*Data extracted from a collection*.
____________

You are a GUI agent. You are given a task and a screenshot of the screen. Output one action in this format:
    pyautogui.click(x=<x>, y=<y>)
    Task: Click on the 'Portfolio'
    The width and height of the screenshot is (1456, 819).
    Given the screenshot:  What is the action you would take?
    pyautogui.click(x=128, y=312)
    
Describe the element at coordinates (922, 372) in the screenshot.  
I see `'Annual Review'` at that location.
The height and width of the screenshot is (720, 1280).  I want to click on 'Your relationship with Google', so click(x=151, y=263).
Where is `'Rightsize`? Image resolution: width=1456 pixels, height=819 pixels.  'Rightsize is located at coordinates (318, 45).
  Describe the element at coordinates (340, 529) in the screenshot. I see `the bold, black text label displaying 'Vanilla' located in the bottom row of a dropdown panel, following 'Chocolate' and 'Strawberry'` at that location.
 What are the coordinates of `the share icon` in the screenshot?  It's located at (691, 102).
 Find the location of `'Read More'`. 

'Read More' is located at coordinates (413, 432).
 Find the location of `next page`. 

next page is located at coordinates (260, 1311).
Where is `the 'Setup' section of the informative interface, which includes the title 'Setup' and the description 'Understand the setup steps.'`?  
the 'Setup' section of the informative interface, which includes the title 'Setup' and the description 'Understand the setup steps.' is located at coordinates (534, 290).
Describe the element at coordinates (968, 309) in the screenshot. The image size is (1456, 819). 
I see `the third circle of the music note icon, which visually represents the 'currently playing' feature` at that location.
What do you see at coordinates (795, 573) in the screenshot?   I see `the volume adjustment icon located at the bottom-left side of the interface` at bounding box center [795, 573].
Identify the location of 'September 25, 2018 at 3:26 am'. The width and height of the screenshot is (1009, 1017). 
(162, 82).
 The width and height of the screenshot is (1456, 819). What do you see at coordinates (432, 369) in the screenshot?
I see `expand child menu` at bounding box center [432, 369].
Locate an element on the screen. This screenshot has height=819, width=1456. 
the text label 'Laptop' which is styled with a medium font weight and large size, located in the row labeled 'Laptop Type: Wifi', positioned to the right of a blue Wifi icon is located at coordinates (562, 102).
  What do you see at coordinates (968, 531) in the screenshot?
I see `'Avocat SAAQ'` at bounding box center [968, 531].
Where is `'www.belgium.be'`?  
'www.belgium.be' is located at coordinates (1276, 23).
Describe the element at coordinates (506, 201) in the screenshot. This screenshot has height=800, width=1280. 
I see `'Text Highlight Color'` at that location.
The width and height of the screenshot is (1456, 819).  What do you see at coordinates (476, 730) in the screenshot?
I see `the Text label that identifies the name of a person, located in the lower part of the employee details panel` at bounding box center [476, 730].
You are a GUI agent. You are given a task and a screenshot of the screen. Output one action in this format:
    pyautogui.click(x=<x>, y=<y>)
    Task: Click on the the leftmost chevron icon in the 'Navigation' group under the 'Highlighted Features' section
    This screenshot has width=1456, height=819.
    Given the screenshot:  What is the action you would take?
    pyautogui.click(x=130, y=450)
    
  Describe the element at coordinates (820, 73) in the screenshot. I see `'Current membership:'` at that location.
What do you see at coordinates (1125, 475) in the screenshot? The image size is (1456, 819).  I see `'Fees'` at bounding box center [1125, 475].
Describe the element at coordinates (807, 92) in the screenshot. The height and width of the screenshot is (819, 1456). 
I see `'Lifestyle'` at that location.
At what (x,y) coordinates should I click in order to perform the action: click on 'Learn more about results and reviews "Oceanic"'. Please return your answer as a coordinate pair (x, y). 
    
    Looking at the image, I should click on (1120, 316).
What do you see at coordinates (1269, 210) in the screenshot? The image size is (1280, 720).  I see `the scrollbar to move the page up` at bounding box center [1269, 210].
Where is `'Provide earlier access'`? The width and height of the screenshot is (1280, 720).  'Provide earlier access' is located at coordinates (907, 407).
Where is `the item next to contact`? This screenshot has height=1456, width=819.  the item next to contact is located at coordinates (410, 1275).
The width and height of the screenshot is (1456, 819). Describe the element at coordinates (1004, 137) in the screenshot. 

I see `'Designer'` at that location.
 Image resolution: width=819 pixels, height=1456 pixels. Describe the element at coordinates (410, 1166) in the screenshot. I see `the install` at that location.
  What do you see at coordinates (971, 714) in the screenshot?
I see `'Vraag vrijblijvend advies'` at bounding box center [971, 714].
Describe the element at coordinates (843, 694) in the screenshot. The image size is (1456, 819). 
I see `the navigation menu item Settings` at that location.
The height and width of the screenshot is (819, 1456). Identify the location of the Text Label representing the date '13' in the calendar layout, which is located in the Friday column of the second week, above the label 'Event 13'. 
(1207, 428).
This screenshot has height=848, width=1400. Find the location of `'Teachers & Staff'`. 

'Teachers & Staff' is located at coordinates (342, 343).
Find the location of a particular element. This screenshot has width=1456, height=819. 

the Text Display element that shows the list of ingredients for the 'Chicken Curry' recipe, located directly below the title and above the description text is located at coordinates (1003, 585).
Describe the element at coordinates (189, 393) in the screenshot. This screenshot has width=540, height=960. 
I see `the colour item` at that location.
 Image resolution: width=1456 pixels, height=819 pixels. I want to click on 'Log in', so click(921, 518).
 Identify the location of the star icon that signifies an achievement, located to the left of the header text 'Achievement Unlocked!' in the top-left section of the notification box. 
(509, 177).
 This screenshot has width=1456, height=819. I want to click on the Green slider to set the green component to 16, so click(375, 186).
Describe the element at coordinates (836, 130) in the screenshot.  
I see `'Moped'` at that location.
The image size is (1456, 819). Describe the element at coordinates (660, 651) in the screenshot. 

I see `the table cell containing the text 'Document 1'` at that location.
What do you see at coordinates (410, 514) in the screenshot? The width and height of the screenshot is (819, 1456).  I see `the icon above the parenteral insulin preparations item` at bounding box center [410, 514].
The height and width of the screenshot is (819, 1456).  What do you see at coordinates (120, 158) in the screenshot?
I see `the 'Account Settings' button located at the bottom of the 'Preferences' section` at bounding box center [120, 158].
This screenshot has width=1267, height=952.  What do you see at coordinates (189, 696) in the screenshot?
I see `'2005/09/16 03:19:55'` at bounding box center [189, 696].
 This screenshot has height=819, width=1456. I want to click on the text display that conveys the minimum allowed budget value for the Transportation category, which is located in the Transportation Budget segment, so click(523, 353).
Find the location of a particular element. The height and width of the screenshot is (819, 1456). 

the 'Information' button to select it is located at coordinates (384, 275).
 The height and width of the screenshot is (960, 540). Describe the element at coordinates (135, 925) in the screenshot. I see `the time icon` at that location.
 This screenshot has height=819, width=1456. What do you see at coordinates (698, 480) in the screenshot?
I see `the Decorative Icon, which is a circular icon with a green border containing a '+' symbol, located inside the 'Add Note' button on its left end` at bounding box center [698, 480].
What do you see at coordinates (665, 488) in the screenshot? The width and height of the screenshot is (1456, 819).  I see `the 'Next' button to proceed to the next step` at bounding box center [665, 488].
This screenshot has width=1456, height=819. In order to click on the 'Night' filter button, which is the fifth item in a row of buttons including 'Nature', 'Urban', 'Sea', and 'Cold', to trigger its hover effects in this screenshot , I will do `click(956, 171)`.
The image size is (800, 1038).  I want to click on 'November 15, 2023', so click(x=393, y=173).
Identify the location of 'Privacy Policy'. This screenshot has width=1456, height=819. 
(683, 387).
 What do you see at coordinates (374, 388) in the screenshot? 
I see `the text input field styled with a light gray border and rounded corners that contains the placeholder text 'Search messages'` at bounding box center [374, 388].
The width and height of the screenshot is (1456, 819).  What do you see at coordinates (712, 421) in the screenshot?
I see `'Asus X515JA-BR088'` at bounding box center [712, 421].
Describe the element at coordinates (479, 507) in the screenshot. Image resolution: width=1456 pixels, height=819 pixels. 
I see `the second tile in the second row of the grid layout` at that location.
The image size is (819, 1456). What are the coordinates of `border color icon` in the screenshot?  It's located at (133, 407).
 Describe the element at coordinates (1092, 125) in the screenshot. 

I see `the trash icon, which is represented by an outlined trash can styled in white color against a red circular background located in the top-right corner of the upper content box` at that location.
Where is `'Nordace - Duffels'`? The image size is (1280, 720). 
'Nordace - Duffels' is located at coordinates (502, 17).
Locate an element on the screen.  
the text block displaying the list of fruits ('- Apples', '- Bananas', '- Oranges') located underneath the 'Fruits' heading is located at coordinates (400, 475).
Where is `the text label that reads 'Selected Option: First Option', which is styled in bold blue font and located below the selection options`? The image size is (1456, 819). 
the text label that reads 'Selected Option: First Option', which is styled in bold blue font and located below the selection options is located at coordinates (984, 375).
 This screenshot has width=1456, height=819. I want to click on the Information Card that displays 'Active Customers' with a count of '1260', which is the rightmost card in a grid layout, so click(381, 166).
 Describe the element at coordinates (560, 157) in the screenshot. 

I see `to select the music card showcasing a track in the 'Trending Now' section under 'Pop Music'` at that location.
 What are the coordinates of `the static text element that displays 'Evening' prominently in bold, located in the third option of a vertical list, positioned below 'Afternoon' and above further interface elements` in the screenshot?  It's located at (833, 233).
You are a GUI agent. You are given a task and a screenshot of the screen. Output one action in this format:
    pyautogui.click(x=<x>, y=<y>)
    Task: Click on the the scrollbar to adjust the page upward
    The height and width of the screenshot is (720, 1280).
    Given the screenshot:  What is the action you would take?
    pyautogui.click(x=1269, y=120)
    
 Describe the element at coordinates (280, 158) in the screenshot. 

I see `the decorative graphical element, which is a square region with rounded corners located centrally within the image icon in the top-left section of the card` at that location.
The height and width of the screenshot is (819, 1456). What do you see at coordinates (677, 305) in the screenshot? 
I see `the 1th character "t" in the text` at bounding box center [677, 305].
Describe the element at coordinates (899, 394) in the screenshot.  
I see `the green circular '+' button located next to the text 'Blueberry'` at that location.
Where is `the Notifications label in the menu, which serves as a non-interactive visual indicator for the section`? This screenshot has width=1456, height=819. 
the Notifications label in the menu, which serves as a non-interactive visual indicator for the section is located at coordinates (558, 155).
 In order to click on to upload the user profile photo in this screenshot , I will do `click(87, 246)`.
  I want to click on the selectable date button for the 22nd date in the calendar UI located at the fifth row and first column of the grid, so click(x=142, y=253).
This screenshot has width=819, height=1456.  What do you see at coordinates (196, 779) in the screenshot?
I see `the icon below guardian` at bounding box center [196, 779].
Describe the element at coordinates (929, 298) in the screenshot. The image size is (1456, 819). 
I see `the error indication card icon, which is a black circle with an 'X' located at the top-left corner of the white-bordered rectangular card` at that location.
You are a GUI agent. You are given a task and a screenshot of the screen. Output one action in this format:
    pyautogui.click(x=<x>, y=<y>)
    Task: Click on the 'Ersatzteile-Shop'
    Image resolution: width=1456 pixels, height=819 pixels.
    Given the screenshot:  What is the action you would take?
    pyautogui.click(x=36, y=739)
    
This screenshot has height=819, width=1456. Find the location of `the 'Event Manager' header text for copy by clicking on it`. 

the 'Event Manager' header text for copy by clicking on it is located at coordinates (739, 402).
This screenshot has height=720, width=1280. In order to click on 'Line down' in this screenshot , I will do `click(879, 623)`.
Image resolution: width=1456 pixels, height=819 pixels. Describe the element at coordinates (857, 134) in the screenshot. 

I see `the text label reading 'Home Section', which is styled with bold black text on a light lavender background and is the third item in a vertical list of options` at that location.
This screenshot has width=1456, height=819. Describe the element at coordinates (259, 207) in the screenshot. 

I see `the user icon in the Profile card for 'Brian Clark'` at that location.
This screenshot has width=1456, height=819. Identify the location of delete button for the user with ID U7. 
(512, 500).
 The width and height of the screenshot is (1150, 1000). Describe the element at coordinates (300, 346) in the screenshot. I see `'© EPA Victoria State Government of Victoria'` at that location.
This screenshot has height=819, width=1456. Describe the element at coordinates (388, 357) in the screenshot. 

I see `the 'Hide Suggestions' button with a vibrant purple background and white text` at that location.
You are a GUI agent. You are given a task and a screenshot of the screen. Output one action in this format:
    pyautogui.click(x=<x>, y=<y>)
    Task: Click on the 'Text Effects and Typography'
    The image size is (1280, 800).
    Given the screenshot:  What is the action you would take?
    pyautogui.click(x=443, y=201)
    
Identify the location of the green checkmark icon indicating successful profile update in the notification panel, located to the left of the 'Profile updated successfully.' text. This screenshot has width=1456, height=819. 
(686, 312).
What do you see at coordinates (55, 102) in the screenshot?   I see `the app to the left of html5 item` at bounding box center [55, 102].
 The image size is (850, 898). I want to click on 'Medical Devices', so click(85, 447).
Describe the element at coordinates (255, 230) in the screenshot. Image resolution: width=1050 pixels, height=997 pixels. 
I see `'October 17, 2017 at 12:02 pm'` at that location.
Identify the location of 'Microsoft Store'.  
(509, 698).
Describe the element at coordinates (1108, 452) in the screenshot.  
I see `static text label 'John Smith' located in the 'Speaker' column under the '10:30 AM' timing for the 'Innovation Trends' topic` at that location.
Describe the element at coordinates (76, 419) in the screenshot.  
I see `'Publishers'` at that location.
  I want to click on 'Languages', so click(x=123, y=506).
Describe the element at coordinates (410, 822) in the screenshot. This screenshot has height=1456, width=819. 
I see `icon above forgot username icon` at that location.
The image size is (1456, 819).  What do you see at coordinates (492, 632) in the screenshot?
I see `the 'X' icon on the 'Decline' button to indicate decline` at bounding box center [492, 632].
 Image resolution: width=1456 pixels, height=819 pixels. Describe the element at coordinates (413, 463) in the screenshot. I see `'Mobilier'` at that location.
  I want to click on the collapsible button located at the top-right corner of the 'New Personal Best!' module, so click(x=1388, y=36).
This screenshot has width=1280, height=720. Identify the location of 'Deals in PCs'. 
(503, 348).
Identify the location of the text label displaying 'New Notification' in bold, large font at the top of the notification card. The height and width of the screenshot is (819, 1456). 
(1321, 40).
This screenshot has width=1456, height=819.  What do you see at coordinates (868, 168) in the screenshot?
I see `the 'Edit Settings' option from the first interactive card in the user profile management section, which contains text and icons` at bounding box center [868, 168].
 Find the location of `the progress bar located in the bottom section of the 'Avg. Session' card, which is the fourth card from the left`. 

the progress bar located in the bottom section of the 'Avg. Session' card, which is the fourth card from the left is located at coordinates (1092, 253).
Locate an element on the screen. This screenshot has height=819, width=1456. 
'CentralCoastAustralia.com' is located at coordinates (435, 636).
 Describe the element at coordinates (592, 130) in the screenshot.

____________

*Short exercise*. Copy out the part of the data above that starts with the line containing "This screenshot has height=720, width=1280." and ends with the line containing "user icon in", both of those lines included, without changing anything.

*Response for this exercise*.
This screenshot has height=720, width=1280. In order to click on 'Line down' in this screenshot , I will do `click(879, 623)`.
Image resolution: width=1456 pixels, height=819 pixels. Describe the element at coordinates (857, 134) in the screenshot. 

I see `the text label reading 'Home Section', which is styled with bold black text on a light lavender background and is the third item in a vertical list of options` at that location.
This screenshot has width=1456, height=819. Describe the element at coordinates (259, 207) in the screenshot. 

I see `the user icon in the Profile card for 'Brian Clark'` at that location.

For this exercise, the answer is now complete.